JOB → Turn everything in the entries from the line containing "Image resolution: width=800" down through the line containing "Image resolution: width=470" into a Markdown table with the columns No. and Text. Number each line, and leave out blank lines.

ENTRIES PROVIDED →
----------

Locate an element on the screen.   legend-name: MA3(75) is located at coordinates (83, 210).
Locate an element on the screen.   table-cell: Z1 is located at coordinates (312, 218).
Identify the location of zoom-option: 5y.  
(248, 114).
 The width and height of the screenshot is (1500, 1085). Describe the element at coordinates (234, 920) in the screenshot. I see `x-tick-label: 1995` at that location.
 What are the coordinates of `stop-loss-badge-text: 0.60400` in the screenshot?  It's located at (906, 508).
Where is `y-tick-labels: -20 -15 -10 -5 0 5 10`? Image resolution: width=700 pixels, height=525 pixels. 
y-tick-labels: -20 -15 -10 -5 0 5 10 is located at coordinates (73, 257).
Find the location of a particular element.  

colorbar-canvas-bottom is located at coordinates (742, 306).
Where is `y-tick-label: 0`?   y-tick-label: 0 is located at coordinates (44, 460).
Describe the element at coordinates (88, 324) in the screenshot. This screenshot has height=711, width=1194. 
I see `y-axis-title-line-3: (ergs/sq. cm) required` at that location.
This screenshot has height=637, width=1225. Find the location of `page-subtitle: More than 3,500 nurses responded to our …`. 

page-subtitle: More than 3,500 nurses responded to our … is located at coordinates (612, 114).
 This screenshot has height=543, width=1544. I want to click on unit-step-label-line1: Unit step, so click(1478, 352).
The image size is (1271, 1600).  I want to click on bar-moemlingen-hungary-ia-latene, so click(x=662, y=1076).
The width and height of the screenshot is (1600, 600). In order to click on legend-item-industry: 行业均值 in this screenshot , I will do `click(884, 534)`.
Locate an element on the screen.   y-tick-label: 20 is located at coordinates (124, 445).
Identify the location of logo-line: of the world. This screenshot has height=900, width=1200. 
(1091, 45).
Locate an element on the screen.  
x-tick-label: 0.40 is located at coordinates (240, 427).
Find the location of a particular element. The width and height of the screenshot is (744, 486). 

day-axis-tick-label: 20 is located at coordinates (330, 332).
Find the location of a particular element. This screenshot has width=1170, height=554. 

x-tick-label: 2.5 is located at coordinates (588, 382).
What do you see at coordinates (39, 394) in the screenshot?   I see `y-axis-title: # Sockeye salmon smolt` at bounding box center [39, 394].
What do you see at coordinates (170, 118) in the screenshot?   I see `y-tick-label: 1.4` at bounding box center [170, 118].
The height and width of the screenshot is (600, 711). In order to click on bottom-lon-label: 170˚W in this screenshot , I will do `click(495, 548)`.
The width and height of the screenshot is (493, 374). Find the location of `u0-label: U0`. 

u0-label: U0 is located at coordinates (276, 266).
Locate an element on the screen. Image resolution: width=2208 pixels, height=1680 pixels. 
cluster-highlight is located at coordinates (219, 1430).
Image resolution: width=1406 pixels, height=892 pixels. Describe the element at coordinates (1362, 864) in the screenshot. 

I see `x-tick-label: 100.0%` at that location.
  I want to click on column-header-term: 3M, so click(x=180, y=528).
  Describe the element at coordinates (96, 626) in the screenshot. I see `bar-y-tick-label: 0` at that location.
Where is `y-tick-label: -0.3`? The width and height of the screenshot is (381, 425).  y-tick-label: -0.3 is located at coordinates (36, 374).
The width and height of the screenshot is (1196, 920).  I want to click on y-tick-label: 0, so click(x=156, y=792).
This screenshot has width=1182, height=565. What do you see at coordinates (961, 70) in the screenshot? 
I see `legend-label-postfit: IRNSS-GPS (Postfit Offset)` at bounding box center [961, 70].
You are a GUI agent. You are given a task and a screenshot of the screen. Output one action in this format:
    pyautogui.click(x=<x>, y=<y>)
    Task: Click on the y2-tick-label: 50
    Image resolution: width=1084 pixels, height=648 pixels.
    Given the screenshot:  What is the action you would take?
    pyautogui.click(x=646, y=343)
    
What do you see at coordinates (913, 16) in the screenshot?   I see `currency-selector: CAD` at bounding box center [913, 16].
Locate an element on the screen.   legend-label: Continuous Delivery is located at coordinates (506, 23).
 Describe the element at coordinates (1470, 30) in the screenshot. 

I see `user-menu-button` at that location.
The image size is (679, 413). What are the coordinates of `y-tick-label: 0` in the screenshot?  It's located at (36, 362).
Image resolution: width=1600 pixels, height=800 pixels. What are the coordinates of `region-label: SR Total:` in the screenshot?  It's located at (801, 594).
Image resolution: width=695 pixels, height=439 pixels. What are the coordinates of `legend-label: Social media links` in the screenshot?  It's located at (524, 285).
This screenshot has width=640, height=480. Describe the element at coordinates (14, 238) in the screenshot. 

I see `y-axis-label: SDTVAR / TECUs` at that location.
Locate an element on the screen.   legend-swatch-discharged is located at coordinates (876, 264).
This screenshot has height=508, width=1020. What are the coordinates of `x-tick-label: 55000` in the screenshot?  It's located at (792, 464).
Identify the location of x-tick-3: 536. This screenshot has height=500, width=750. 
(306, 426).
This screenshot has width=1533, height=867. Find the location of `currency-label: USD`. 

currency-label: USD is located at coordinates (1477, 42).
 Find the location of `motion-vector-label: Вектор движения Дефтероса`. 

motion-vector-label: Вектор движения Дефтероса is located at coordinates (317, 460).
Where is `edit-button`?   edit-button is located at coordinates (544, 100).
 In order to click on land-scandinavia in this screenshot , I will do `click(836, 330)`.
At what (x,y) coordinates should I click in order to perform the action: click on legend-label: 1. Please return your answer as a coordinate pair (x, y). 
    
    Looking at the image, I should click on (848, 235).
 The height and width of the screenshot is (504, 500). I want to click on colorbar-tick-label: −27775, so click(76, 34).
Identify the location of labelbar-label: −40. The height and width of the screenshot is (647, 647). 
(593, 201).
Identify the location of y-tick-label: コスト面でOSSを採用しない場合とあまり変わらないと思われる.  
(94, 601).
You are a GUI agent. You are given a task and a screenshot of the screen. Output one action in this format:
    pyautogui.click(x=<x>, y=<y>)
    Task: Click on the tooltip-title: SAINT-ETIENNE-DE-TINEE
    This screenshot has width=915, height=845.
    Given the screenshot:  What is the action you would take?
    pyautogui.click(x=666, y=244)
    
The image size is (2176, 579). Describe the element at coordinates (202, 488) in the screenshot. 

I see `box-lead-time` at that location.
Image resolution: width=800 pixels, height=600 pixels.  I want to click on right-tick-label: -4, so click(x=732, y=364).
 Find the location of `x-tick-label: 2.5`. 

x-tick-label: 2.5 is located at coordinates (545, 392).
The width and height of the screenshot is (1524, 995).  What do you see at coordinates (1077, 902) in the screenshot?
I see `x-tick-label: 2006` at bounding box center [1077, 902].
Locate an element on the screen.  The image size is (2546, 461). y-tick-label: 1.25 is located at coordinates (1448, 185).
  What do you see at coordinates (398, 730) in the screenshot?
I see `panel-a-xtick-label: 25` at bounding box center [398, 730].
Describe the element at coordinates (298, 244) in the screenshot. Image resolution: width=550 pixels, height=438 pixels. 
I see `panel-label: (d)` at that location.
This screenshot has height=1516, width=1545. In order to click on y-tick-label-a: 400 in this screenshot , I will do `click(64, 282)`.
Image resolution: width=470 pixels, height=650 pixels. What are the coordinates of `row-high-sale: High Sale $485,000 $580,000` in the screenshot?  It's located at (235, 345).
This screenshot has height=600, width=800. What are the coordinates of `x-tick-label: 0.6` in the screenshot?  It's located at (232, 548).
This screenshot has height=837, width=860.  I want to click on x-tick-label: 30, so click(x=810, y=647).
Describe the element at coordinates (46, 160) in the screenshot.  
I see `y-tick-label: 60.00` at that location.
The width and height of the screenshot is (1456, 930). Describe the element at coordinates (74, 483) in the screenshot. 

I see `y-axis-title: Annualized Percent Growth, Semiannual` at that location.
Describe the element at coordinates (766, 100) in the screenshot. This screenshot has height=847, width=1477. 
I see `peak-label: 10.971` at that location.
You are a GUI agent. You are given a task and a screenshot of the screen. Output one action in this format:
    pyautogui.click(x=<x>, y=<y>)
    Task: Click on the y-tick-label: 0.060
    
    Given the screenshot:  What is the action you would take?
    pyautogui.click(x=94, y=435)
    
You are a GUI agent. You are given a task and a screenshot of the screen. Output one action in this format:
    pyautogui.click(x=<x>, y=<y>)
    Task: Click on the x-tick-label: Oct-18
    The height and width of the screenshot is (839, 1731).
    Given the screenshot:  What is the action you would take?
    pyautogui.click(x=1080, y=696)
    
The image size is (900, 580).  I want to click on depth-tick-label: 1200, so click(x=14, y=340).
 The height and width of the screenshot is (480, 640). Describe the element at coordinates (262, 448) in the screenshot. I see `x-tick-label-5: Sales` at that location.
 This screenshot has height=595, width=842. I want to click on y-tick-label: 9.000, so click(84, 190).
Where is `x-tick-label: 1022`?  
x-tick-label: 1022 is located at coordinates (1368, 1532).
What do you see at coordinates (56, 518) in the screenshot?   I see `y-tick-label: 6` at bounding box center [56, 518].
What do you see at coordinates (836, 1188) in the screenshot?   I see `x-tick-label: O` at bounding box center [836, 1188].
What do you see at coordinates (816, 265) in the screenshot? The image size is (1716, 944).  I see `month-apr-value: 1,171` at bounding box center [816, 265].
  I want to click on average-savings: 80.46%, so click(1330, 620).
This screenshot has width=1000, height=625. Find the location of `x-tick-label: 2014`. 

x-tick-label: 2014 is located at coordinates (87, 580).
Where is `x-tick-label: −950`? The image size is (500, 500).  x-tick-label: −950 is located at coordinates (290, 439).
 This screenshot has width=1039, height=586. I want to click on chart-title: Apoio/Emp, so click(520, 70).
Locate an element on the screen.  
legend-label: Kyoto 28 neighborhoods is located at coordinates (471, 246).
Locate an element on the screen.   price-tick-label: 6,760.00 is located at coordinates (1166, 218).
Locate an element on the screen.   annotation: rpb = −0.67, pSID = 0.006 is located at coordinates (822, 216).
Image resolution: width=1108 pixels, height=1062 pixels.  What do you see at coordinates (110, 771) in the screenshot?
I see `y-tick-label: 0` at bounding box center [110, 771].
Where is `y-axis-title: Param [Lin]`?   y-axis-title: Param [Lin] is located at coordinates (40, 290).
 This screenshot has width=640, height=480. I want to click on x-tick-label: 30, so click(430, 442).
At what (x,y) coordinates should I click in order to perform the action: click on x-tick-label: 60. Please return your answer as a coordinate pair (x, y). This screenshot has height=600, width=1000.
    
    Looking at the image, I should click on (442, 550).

----------

RESPONSE BOX →
| No. | Text |
|---|---|
| 1 | Image resolution: width=800 pixels, height=600 pixels.  I want to click on right-tick-label: -4, so click(x=732, y=364). |
| 2 |  Find the location of `x-tick-label: 2.5`.  |
| 3 | x-tick-label: 2.5 is located at coordinates (545, 392). |
| 4 | The width and height of the screenshot is (1524, 995).  What do you see at coordinates (1077, 902) in the screenshot? |
| 5 | I see `x-tick-label: 2006` at bounding box center [1077, 902]. |
| 6 | Locate an element on the screen.  The image size is (2546, 461). y-tick-label: 1.25 is located at coordinates (1448, 185). |
| 7 |   What do you see at coordinates (398, 730) in the screenshot? |
| 8 | I see `panel-a-xtick-label: 25` at bounding box center [398, 730]. |
| 9 | Describe the element at coordinates (298, 244) in the screenshot. Image resolution: width=550 pixels, height=438 pixels.  |
| 10 | I see `panel-label: (d)` at that location. |
| 11 | This screenshot has height=1516, width=1545. In order to click on y-tick-label-a: 400 in this screenshot , I will do `click(64, 282)`. |
| 12 | Image resolution: width=470 pixels, height=650 pixels. What are the coordinates of `row-high-sale: High Sale $485,000 $580,000` in the screenshot?  It's located at (235, 345). |